• Task prompt
Write out all of the data below word for word, leaving out the pictures.

• Entries provided
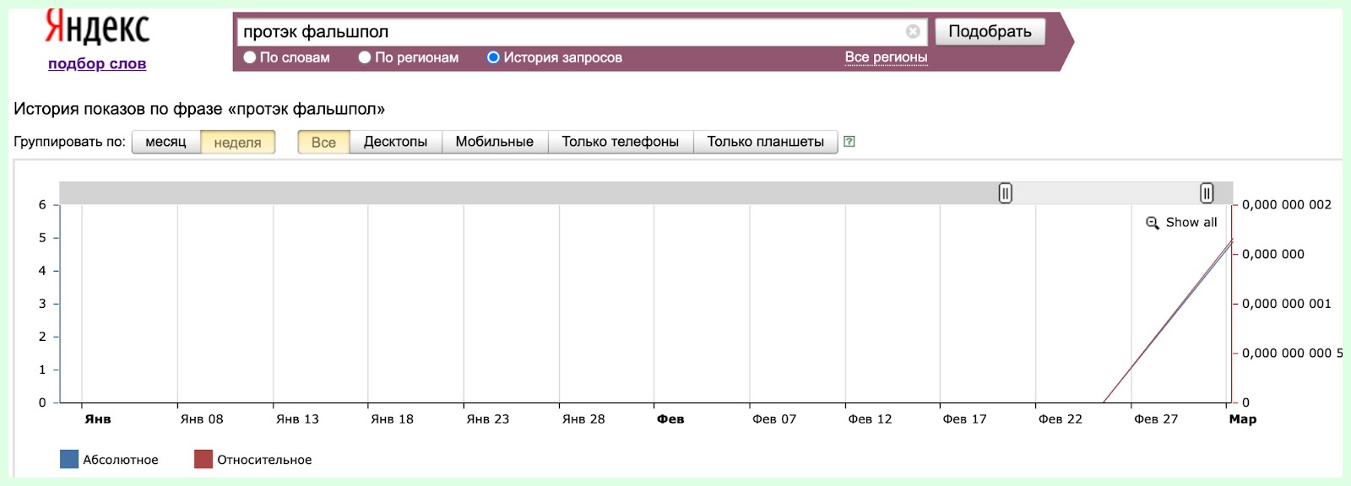Viewport: 1351px width, 486px height.
Task: Click the Show all magnifier icon
Action: (x=1153, y=223)
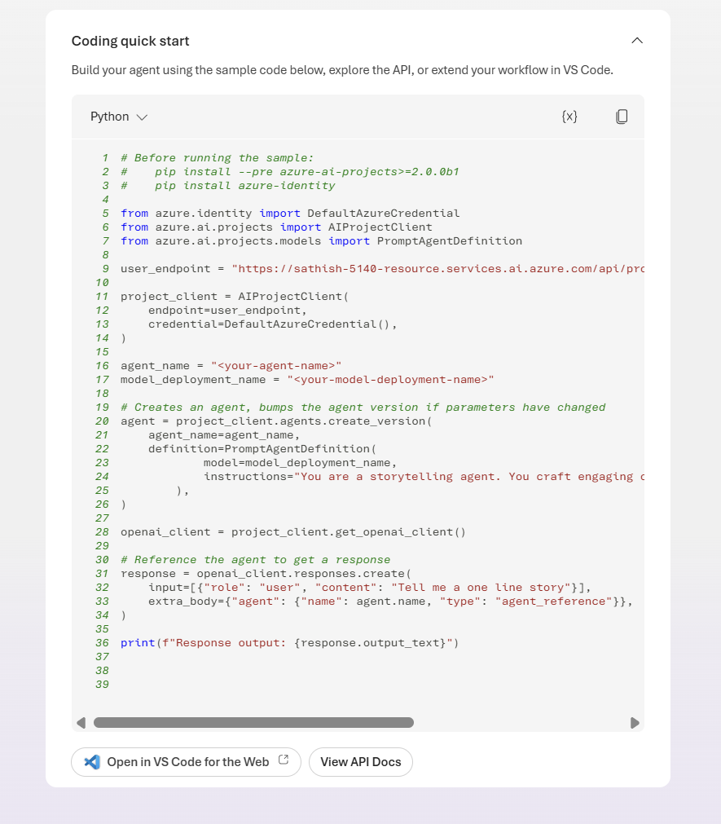Image resolution: width=721 pixels, height=824 pixels.
Task: Collapse the Coding quick start section
Action: coord(637,41)
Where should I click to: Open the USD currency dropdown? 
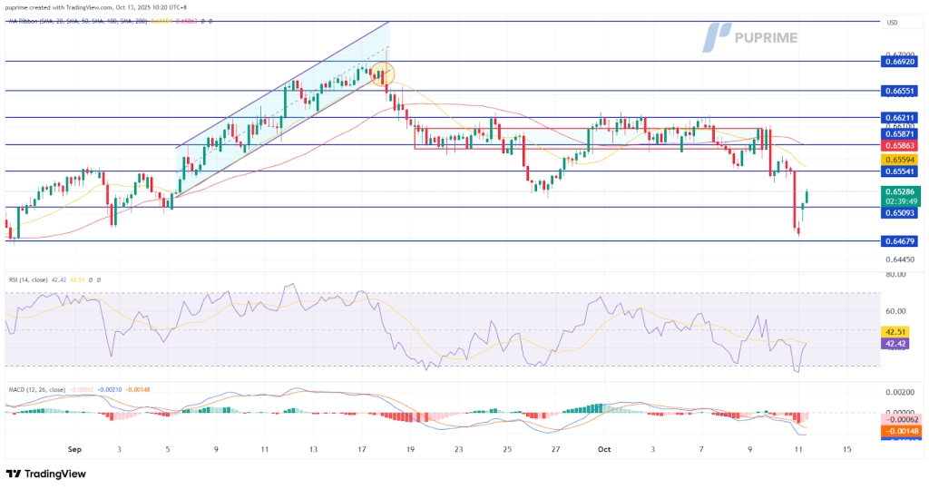(892, 23)
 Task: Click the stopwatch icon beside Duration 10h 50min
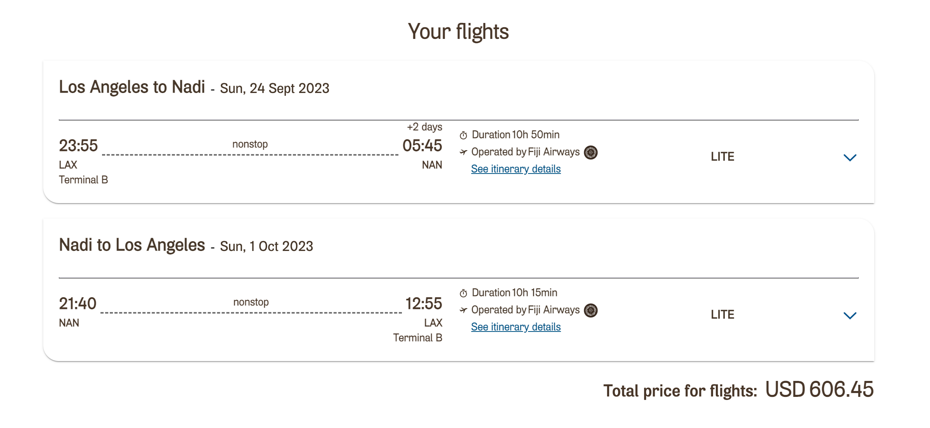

• Task output
Viewport: 1351px width, 486px height.
Task: Click the Show all magnifier icon
Action: (x=1153, y=223)
Image resolution: width=721 pixels, height=824 pixels.
Task: Collapse the Coding quick start section
Action: coord(637,41)
Where should I click to: Open the USD currency dropdown? 
(892, 23)
 Task: Click the stopwatch icon beside Duration 10h 50min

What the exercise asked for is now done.